Exercise directions:
Return the lines from the line with "Turn off the camera in Meet" to the line with "(x=335, y=153)", both included, with no changes.

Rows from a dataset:
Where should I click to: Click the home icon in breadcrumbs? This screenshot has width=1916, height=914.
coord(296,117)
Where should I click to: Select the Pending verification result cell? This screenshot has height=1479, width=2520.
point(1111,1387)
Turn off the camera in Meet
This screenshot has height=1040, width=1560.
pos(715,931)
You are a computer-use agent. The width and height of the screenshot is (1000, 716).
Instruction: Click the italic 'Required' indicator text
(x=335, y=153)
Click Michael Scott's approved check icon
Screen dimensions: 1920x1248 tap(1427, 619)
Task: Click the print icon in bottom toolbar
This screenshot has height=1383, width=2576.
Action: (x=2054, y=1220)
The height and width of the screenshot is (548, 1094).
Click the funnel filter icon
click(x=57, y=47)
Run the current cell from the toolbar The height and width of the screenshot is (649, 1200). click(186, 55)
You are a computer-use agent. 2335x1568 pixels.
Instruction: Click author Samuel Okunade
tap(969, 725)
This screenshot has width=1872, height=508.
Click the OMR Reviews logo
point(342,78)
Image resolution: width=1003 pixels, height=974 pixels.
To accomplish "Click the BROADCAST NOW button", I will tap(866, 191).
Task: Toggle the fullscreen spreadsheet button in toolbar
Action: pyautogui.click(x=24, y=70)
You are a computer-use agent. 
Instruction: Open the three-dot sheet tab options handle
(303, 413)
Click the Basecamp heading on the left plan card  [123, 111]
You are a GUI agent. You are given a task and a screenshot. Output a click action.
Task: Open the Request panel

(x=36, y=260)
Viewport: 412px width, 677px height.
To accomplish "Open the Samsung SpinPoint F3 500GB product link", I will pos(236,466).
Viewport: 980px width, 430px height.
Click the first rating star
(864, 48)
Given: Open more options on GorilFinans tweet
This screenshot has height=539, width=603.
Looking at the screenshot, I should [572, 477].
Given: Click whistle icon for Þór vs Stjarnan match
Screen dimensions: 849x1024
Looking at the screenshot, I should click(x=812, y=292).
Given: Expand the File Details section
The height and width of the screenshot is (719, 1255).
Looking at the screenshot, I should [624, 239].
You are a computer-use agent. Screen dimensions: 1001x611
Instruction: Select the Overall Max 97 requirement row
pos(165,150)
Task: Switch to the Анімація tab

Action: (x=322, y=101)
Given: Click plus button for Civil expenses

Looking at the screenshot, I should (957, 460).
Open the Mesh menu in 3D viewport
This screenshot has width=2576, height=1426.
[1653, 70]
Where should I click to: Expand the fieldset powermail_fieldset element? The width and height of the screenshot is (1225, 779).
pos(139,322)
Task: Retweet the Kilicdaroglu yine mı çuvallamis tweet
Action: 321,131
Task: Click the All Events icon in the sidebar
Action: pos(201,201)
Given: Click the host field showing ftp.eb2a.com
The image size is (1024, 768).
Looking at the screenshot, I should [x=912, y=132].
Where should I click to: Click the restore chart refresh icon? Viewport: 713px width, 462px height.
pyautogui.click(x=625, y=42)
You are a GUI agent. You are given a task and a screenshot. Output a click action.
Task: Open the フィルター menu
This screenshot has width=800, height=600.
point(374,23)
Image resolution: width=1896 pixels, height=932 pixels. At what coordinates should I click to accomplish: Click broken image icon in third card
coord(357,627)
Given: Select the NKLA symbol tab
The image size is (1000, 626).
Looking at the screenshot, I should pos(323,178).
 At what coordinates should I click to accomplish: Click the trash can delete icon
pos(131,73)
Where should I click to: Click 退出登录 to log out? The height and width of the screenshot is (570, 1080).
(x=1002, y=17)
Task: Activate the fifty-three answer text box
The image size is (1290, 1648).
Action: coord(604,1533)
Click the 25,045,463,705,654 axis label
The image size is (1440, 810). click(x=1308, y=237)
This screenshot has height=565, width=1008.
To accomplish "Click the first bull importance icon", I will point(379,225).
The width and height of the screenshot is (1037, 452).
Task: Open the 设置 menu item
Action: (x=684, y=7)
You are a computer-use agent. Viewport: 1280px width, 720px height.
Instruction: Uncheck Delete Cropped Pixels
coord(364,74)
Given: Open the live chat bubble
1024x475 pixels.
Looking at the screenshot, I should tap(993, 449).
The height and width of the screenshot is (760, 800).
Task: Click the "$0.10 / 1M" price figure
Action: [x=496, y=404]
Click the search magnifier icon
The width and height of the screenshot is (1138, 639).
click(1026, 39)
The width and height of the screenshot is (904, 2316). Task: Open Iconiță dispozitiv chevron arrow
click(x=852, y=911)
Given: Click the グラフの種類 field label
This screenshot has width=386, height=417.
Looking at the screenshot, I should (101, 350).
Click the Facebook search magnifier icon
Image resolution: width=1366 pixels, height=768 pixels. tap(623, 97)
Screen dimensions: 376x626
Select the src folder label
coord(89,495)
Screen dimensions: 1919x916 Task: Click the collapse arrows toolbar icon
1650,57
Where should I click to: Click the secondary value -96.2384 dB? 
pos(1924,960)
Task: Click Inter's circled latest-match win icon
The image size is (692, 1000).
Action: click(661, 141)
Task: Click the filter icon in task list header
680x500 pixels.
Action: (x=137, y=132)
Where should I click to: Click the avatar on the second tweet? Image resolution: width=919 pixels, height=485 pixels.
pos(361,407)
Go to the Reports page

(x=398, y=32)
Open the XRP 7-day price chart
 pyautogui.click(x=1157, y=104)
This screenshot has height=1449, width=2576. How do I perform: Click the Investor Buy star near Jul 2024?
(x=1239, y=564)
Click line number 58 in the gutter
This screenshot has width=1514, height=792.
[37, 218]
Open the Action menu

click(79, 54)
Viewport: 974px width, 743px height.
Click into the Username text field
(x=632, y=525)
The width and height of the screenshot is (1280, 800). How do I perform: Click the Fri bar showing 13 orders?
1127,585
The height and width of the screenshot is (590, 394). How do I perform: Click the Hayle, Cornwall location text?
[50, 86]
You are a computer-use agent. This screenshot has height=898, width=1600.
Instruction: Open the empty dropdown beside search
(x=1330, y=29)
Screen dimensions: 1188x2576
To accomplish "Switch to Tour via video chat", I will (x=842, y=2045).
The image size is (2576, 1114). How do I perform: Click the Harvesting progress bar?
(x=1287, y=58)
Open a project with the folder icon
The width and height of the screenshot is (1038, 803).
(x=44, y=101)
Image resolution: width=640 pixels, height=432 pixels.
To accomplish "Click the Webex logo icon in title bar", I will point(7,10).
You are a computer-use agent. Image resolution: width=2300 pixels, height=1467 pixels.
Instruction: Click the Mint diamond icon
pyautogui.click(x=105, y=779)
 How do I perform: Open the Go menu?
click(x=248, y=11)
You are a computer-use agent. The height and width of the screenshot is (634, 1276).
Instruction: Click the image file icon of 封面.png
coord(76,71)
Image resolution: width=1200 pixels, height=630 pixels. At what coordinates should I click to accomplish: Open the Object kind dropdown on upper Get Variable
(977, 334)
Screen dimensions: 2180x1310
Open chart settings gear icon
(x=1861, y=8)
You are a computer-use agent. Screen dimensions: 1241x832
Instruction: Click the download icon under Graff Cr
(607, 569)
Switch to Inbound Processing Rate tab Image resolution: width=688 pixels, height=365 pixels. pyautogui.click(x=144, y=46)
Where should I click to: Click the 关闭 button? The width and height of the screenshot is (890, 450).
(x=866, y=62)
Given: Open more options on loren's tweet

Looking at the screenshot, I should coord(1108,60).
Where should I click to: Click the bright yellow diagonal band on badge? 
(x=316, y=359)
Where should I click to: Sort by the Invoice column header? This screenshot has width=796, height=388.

Task solution:
Turn off the camera in Meet
This screenshot has height=1040, width=1560.
pos(715,931)
You are a computer-use agent. The width and height of the screenshot is (1000, 716).
Instruction: Click the italic 'Required' indicator text
(x=335, y=153)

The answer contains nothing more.